* [Source extract]:
** BEGIN **

Let us consider the model of a wide area computer network, such as a group of autonomous systems (see e.g. Tanenbaum 2003, Chap. 5.6), as illustrated in Fig. 1. It is represented by undirected graph in which vertices stand for access routers of local area networks and the edges denote bidirectional communication links. Users of each local area network proclaim their demands to the Internet Service Providers (ISPs), that manage the routers. A numeric value of aggregated demand is assigned to each router. ISP is responsible for servicing the users in local area networks behind each router. To take full advantage of the system’s capabilities, ISP needs to decide from where to service the demand assigned to each router, i.e. to which network node to route the requests from local area networks.

** END **

* [Source material]:
** BEGIN **

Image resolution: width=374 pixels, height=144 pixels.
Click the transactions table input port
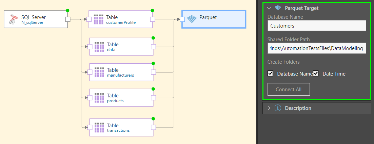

** END **

* [Prompt 1]: In the network model text, what do the edges of the graph stand for?
* [Prompt 2]: List every task or duty that the network model text gives to the Internet Service Providers.

* [Final answer 1]: Bidirectional communication links.

* [Final answer 2]:
- Managing the routers.
- Servicing the users in the local area networks behind each router.
- Deciding from where to service the demand assigned to each router, that is, to which network node to route the requests from local area networks.